Laminin Expression by Human Pancreatic Carcinoma Cells in the Nude Mouse and in Culture

The abilities of 4 established human pancreatic tumor cell lines (PANC-1, CAPAN-1, AsPc-1, and BxPc-3) to synthesize and to maintain laminin-containing basement membranes when grown in the nude mouse have been examined and compared with synthesis of the glycoprotein laminin by these tumor cells when grown in culture. Immunohistochemical visualization of basement membrane integrity within the transplanted tumors employed a monoclonal antibody specific for human laminin to clearly distinguish between human tumor-produced laminin and murine basement membranes. This technique demonstrated strikingly different degrees of basement membrane formation and laminin distribution for the 4 biologically diverse pancreatic tumors. Basement membranes were present within the differentiated, less invasive tumors, whereas structure basement membranes were absent in the poorly differentiated, invasive tumors. Regardless of their propensity to produce basement membranes in vivo, all 4 pancreatic tumor cell lines continued to synthesize laminin in culture, as was determined by immunologic assays.

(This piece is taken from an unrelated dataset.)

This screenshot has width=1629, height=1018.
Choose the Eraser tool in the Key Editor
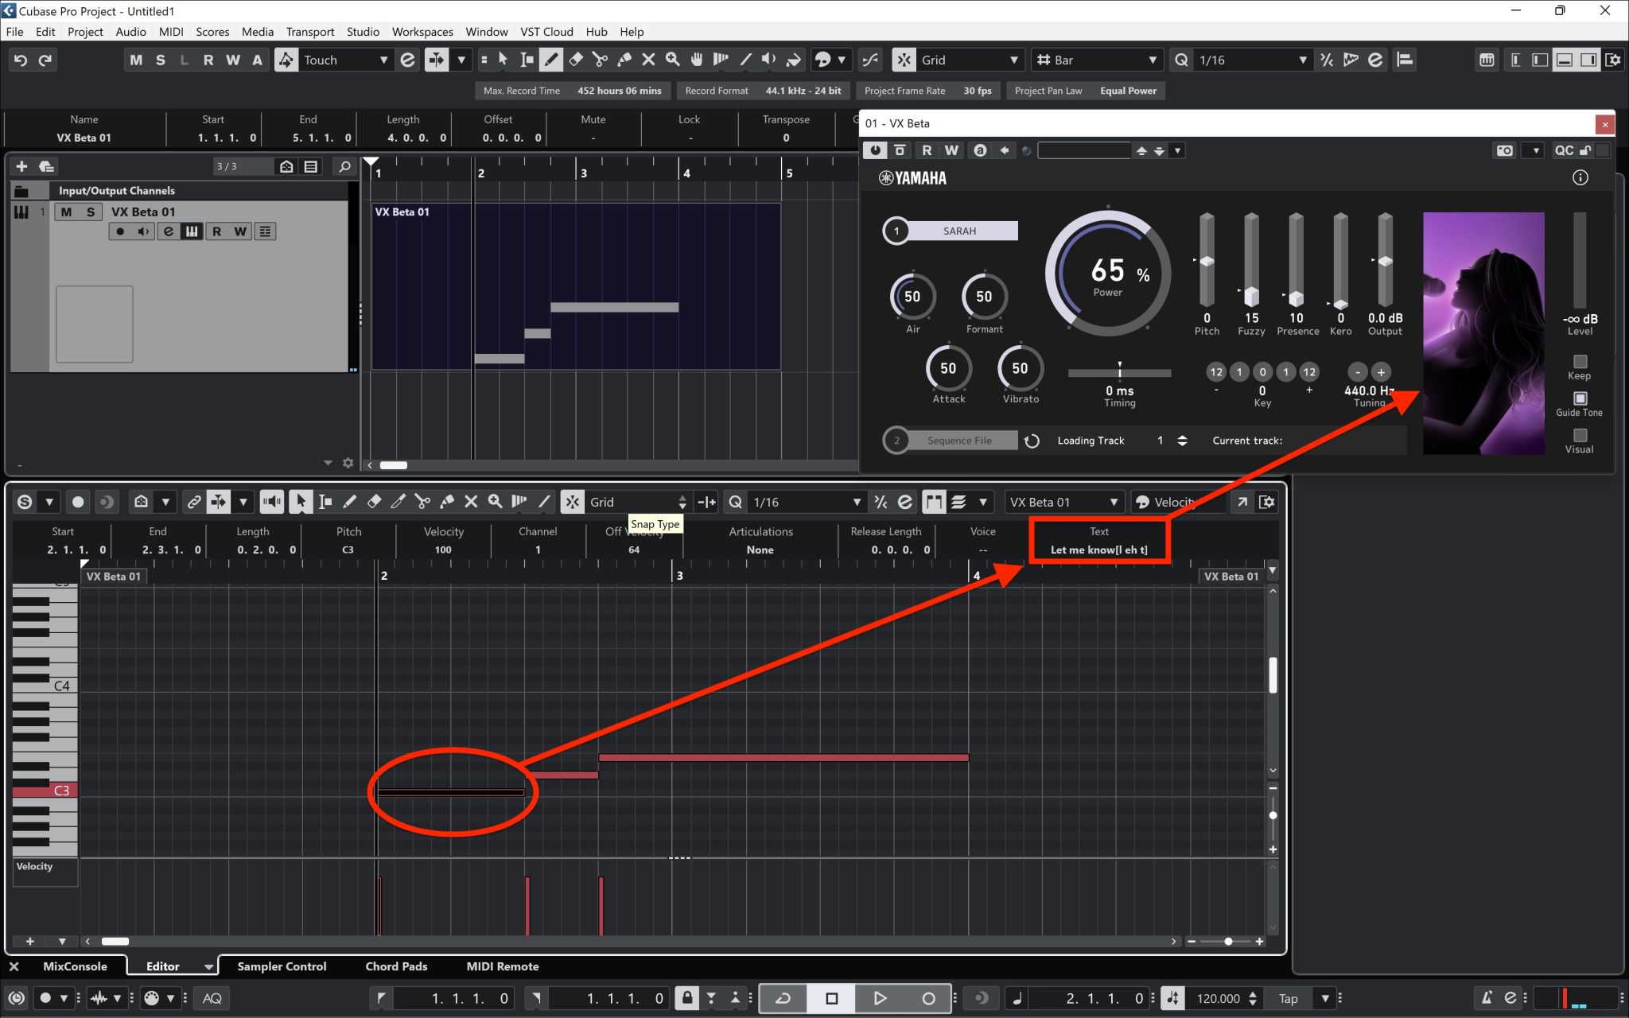click(374, 501)
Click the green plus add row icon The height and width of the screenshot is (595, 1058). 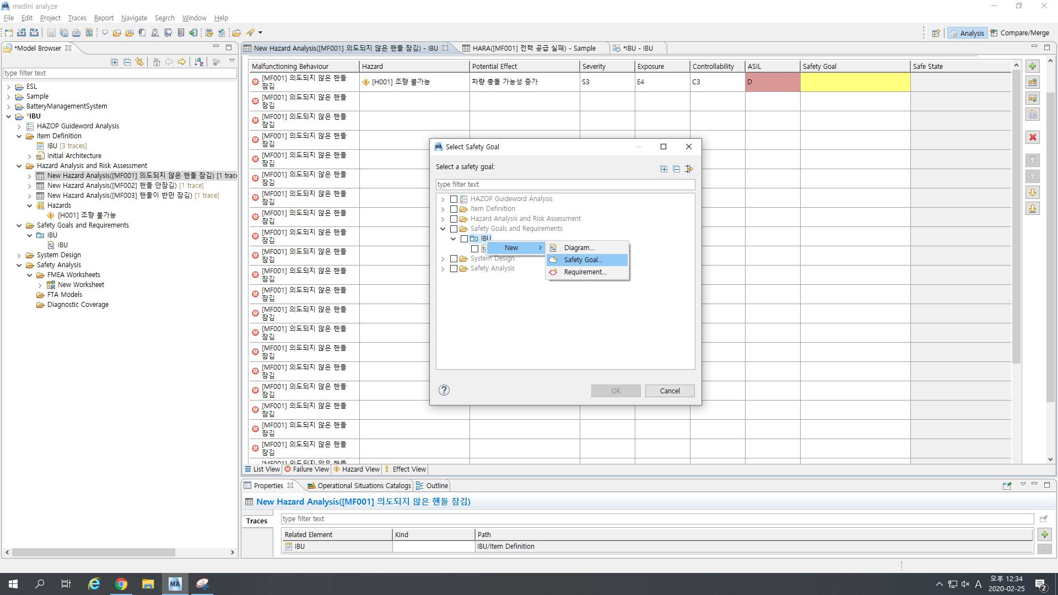(1033, 66)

The most invasive cell line, AsPc-1, released large quantities of soluble laminin into conditioned culture medium. The less invasive, well-differentiated tumor cells did not release laminin into the medium, but they retained the laminin produced by them within the cell layer. The combination of in vivo and in vitro studies indicates that the extent of basement membrane loss by these human pancreatic tumors is not due to an inherent inability of the tumor cells to synthesize the structural component laminin.